Turismo, insieme contro l’illegalità

12/03/2015

Il 10 marzo scorso le organizzazioni sindacali hanno sottoscritto un importante Avviso Comune con Federalberghi e Faita Confcommercio riguardante il contrasto al fenomeno dell’abusivismo negli ambiti della ospitalità e della accoglienza: le parti sociali insieme contro l’illegalità.

L’ Avviso Comune si propone di promuovere buone prassi e l’emersione del fenomeno dell’ospitalità irregolare, che con l’approssimarsi di EXPO 2015 rischia di conoscere una fase di crescita esponenziale e di strutturarsi in maniera imponente, creando un canale parallelo a quello dell’accoglienza tradizionalmente intesa, non privo  di rischi per i 20 milioni di visitatori attesi nel nostro paese.

Oltre ad un evidente effetto di dumping per le imprese, prevedibili sono anche i riverberi sull’occupazione di questo significativo  e ancora poco valutato aspetto della cosidetta “shadow economy”, in quanto difficilmente saranno ipotizzabili contratti di lavoro regolari  per chi  è chiamato ad operare in realtà che per loro natura illegali e “sommerse”.

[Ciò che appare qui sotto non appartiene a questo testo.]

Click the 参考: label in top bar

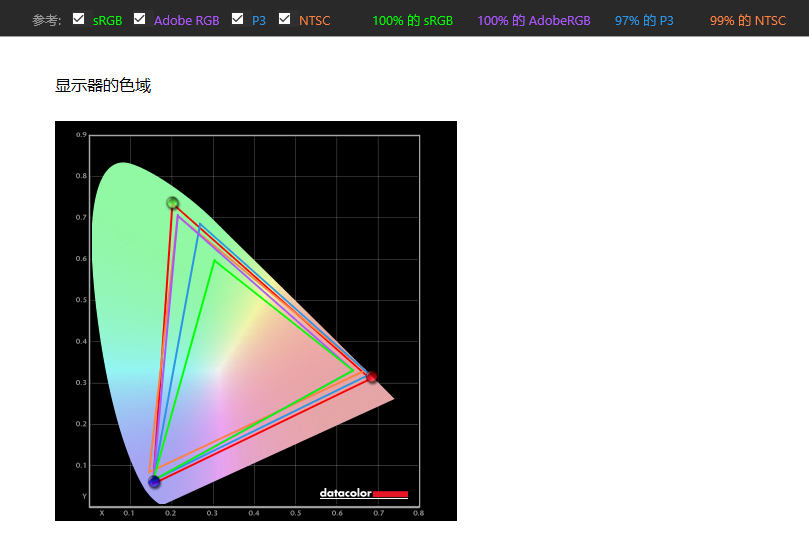[46, 21]
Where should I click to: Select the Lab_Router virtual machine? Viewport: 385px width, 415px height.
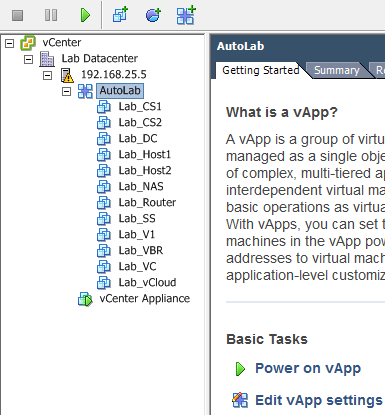147,202
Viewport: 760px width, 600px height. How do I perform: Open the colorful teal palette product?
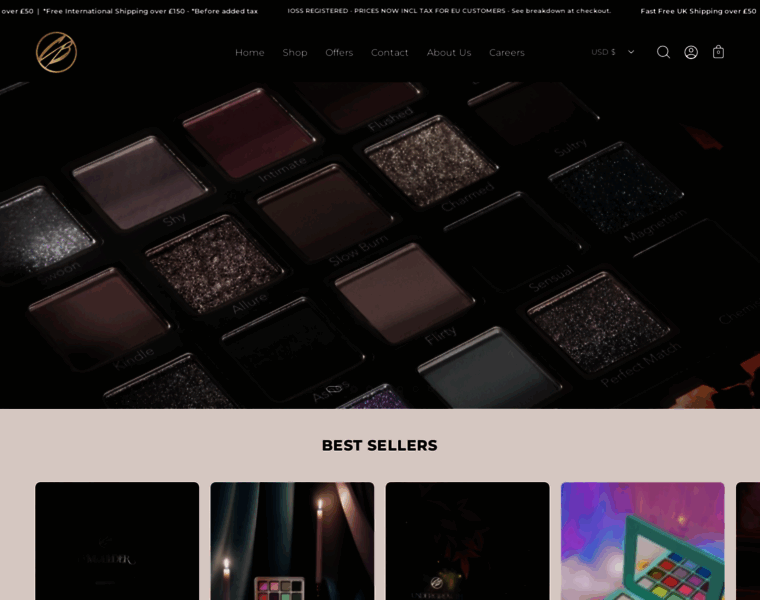[643, 541]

Le parti nel sottoscrivere l’Avviso istituiscono anche una commissione a livello nazionale di monitoraggio, studio, analisi  sull’abusivismo che potrà essere replicata a livello decentrato negli ambiti della bilateralità esistente,  e avanzano richieste al Governo e alle Autorità Competenti, da un lato volte a mettere in campo interventi atti a favorire l’emersione e la sanzione di questo fenomeno, dall’altro ad utilizzare come parametro importante nella valutazione dell’operato delle imprese il rispetto della contrattazione collettiva di riferimento, anche per ciò che concerne il delicato “capitolo” degli appalti (non ultimi quelli di Expo).

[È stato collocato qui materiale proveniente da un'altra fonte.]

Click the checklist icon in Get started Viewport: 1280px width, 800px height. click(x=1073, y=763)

Con Federalberghi e Faita si è condiviso di  continuare a valorizzare la funzione del confronto sindacale e di dar seguito con questa intesa a quanto prodotto all’atto della definizione del Contratto Nazionale del Turismo del 18 gennaio 2014 (in cui  tra l’altro si  estese a bed and breakfast e affittacamere la sfera di applicazione, con finalità analoghe).

“Non sfugge che in un contesto generale e politico volto a svilire il ruolo di interlocuzione e proposta delle parti sociali (che registra nelle criticità dei  rinnovi contrattuali la sua manifestazione più plastica),” afferma Cristian Sesena segretario nazionale Filcams Cgil, “questa operazione si pone anche l’obbiettivo di lanciare un messaggio contrario volto a rivendicare il ruolo irrinunciabile delle relazioni sindacali a tutti i livelli.”